GIVEN INSTRUCTION
Locate every line in the records that contains the word "arrow", matching case, and copy each of those lines.

>>>

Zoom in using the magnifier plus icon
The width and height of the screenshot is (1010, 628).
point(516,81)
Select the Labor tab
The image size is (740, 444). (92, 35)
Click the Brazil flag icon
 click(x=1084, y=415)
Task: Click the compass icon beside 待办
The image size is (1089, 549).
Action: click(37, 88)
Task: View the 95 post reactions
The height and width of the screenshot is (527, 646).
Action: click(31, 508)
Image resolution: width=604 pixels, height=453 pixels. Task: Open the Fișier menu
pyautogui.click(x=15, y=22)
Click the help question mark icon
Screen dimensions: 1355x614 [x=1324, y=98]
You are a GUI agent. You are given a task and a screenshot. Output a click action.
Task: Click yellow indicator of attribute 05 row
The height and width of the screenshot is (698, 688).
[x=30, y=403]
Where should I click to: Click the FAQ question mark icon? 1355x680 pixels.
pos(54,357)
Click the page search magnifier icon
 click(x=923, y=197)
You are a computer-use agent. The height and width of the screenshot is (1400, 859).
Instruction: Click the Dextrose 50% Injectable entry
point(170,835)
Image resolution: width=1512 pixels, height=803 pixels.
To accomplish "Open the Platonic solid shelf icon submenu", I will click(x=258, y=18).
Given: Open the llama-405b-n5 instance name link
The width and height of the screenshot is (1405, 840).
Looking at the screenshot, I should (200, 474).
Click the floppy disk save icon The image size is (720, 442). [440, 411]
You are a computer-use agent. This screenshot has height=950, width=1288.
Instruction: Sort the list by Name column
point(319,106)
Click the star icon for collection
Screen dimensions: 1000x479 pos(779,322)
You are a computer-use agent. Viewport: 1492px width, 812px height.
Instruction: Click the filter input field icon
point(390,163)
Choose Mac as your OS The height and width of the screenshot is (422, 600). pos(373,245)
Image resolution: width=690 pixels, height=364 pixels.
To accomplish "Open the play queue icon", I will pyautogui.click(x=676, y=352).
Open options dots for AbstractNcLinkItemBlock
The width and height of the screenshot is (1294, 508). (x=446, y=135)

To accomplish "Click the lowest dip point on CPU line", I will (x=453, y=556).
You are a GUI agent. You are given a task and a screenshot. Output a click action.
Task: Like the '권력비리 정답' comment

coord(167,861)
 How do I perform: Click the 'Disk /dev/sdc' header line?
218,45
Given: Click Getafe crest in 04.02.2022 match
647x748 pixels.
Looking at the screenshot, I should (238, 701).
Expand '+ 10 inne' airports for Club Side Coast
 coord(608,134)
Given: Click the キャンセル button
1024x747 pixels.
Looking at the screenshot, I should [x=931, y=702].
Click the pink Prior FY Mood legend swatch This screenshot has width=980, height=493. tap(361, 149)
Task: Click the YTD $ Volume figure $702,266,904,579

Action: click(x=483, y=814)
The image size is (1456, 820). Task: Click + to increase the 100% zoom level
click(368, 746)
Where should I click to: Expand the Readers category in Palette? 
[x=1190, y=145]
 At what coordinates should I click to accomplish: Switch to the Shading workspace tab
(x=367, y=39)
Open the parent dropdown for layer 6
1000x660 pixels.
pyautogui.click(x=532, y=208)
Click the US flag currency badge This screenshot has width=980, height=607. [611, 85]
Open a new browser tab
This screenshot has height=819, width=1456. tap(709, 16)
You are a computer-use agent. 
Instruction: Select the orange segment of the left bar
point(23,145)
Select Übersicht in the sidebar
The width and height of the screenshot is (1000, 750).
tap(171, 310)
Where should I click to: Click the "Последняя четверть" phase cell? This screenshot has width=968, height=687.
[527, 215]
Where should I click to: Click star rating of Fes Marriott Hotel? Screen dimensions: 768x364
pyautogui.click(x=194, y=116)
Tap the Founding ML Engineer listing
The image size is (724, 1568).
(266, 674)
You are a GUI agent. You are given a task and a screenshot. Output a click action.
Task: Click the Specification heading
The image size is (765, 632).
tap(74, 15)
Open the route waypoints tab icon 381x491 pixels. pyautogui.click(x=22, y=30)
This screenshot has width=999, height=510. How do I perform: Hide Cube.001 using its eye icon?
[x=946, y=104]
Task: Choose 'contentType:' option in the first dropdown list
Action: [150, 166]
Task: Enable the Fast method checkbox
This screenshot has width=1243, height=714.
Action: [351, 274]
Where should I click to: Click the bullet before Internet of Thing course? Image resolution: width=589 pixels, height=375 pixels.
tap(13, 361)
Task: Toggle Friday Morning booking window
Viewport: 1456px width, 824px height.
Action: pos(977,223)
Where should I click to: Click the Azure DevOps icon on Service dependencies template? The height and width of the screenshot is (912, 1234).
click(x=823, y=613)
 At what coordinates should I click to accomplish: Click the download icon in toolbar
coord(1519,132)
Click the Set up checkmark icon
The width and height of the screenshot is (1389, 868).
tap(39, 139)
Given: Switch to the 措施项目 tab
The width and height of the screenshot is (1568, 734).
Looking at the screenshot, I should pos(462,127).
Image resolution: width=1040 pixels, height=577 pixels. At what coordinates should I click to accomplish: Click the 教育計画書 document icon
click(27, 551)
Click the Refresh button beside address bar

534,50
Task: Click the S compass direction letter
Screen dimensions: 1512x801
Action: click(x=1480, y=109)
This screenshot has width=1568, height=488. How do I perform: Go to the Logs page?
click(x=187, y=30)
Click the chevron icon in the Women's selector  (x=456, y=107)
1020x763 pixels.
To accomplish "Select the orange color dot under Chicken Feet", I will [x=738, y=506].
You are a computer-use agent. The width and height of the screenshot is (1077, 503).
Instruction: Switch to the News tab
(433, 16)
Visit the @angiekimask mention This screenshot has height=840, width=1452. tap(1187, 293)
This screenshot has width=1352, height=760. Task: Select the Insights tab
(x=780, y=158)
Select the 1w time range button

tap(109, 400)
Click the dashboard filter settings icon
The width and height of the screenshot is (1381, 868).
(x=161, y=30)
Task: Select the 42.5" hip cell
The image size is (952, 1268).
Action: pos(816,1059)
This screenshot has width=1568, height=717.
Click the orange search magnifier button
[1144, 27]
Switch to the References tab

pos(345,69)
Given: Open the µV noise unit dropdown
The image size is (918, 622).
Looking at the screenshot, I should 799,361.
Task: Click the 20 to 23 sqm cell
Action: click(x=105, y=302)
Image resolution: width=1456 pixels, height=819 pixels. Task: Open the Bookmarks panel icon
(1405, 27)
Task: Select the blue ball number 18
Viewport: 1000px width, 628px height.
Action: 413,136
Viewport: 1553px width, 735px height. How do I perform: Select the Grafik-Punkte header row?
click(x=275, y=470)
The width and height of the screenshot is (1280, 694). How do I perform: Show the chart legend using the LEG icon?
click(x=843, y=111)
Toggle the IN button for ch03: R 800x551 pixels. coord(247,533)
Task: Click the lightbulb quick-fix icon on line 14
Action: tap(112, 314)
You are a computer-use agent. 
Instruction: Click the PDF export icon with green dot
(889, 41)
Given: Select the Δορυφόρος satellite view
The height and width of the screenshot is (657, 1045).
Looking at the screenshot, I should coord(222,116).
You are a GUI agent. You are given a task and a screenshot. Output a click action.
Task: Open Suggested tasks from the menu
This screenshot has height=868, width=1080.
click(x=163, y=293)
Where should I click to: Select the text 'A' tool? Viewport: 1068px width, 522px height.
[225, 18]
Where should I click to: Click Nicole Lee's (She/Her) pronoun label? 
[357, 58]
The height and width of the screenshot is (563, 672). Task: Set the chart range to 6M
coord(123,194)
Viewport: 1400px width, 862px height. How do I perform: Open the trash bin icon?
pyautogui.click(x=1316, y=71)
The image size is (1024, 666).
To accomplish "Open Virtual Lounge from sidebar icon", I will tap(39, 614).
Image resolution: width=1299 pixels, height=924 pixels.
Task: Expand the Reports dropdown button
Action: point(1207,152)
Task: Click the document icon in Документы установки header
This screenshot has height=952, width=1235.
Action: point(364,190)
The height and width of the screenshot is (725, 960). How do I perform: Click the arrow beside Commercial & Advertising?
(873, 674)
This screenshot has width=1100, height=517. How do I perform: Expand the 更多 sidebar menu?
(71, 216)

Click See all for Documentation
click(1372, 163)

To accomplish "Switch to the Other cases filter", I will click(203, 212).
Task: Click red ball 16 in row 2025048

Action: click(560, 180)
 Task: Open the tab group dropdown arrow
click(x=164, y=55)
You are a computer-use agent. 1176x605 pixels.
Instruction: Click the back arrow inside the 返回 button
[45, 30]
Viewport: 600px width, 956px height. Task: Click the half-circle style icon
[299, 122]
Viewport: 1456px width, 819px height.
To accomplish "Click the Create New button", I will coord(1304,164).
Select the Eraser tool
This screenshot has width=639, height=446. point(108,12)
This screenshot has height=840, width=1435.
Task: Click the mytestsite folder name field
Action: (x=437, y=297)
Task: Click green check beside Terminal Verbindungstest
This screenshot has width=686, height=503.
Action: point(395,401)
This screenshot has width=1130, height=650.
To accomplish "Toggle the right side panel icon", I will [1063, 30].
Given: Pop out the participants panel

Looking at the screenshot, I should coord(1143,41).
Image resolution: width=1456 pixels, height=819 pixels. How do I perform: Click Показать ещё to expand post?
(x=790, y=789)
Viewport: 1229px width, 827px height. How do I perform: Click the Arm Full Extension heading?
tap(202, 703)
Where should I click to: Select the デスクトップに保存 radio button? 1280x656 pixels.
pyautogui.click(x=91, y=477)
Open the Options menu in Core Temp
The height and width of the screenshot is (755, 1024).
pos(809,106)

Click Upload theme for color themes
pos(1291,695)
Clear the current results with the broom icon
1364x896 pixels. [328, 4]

<<<

WRITTEN RESPONSE
The height and width of the screenshot is (725, 960). How do I perform: Click the arrow beside Commercial & Advertising?
 Task: Open the tab group dropdown arrow
Instruction: Click the back arrow inside the 返回 button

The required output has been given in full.